* **Exercise aim**
All the data must be output exactly as given.

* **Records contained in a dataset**
============================================================

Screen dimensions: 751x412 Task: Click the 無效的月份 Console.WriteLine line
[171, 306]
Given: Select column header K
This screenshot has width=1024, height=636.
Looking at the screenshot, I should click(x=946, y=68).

============================================================

* **Your response**
Screen dimensions: 751x412 Task: Click the 無效的月份 Console.WriteLine line
[171, 306]
Given: Select column header K
This screenshot has width=1024, height=636.
Looking at the screenshot, I should click(x=946, y=68).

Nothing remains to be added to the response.